Блок заданий:
1. Объясните, почему, согласно фрагменту о письмах Евгения Шварца, автор письма, начинающегося словами «Пожалуйста, не сердись на меня, Катюша», взялся его писать.
2. Подхватите фрагмент о письмах Евгения Шварца и продолжите его сразу после последней приведенной фразы.

Исходный текст:
══════════════════════════════

А повороты к радости могут быть? Есть ли они, поворотные точки, чтобы досыта смеяться, любить, быть вместе, быть так, чтобы летела земля? Так бывает? "Бывали у меня годы..., когда несчастья преследовали меня. Бывали легкие - и только. Настоящее счастье, со всем его безумием и горечью, давалось редко. Один раз, если говорить строго. Я говорю о 29-м годе". Это - Евгений Шварц.
Двое, оба в браке, встретились, год 1929 - и вспыхнули. Так бывает. "Милый мой Катарин Иванович, мой песик, мой курносенький. Мне больше всего на свете хочется, чтобы ты была счастливой. Очень счастливой. Хорошо? Я всю жизнь плыл по течению. Меня тащило от худого к хорошему, от несчастья к счастью. Я уже думал, что больше ничего интересного мне на этом свете не увидеть. И вот я встретился с тобой. Это очень хорошо. Что будет дальше - не знаю и знать не хочу... Я тебя буду любить всегда. Я всегда буду с тобой".
А можно по-другому. "Пожалуйста, не сердись на меня, Катюша. Я сегодня целый день один, а я от этого отвык. Поэтому я и пишу. Отчего у тебя по телефону такой сердитый голос? Отчего ты обо мне не вспоминала ни разу за весь день? Отчего я дурак? ...Думал я все время о тебе. Обдумал тебя до последней пуговицы. Меня теперь ничем не удивить. Я мог бы написать пятьсот вариаций на тему - Екатерина Ивановна. Я тебя люблю".

══════════════════════════════

Записи из набора данных:
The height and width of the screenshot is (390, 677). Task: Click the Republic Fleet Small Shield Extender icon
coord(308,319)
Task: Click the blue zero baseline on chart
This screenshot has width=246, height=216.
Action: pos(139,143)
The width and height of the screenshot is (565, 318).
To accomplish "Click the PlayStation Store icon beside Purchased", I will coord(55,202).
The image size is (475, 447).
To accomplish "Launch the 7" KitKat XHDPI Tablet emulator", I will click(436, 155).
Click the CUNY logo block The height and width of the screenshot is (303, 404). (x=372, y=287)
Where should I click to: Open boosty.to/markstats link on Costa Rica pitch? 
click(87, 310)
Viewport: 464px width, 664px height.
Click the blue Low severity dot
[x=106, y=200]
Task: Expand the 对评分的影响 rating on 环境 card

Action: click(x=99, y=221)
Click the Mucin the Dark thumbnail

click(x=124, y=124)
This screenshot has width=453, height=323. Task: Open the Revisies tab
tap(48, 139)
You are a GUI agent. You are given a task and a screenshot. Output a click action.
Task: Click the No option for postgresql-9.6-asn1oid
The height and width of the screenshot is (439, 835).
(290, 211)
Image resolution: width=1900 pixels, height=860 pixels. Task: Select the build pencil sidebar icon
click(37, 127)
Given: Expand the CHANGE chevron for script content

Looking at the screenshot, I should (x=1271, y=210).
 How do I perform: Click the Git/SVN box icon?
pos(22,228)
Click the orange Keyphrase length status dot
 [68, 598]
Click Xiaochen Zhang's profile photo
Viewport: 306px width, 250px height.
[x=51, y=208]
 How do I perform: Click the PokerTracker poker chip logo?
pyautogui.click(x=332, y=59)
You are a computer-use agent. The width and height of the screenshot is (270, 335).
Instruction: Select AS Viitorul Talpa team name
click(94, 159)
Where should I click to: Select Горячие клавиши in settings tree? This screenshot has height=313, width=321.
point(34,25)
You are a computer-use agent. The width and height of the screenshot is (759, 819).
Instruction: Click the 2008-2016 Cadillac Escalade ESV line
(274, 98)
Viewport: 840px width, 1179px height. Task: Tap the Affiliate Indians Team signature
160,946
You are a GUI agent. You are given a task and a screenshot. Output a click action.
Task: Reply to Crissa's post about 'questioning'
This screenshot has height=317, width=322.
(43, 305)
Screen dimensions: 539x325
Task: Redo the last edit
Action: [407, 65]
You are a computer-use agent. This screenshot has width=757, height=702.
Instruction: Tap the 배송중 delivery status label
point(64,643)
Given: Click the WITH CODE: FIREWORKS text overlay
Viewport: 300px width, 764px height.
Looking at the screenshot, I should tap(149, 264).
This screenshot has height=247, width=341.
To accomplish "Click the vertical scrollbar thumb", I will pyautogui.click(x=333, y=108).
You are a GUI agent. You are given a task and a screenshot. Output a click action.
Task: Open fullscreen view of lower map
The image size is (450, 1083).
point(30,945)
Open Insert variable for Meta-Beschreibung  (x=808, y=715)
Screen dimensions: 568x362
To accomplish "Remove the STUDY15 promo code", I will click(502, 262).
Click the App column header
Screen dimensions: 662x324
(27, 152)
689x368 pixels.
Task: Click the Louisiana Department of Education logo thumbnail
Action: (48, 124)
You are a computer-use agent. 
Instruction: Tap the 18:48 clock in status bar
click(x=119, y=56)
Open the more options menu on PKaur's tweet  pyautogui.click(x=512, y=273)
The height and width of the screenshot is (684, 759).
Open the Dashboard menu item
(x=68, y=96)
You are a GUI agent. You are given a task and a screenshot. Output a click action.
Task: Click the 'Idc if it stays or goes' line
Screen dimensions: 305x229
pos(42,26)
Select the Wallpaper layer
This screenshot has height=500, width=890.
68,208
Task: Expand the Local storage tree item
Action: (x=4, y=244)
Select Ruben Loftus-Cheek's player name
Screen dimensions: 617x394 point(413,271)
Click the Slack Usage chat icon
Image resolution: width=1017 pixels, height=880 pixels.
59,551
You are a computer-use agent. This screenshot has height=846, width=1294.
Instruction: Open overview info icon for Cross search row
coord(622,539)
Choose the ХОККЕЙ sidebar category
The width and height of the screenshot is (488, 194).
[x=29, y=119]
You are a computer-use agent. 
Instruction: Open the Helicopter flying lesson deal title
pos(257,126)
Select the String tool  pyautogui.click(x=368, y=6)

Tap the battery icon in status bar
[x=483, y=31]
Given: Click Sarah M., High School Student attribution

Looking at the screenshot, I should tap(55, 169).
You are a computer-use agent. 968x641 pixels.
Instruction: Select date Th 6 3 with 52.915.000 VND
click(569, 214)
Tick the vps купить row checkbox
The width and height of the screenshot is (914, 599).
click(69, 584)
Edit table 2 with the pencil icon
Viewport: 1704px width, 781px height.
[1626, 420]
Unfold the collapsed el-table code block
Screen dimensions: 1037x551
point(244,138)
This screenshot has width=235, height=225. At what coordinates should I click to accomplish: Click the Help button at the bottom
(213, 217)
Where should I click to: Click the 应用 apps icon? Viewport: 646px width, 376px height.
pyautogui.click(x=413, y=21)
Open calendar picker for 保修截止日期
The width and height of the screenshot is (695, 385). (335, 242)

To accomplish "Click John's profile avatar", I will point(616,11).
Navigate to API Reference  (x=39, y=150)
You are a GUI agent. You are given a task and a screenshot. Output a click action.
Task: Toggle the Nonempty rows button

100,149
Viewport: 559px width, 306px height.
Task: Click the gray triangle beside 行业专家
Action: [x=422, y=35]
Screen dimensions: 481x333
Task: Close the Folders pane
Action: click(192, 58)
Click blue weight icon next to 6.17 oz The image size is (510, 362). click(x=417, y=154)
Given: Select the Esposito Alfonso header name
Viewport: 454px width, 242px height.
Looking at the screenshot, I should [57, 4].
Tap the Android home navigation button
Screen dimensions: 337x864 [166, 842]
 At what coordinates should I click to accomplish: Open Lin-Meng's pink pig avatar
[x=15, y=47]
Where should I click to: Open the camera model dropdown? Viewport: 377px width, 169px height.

══════════════════════════════

Ответы к заданиям:
1. Автор письма сам называет причину: весь этот день он провел один, а от одиночества он отвык. Поэтому он и пишет.

2.
"Итак, мы были бедны... Каждый месяц в течение нескольких дней лежала Катюша под морфием. Дважды ожидала она ребенка, и оба раза кончилось дело страшно... Больница, болезни, нищета, вечная неуверенность в завтрашнем дне, а вспоминается мне то время как необыкновенно счастливое, будто освещенное изнутри. Радость переплавляла все. Еще недавно удивлялась Катя, как я был весел. Почему? Потому что жизнь повернулась. Потому что близость с Катюшей доходила до необъяснимой силы. Однажды она угадала мысль мою, едва оформившуюся, сложную и назвала ее. Мы оба молчали, и вдруг она сказала, о чем я думаю... То, что пытаюсь рассказать - не поддается, едва я слишком близко подхожу к нам... Есть предел, за которым прямой рассказ невозможен".
И у нас есть предел, за которым мы должны перестать их слушать. Слишком близко подходим к ним. А что чувствуем? У них - счастье после полного переворота в жизни.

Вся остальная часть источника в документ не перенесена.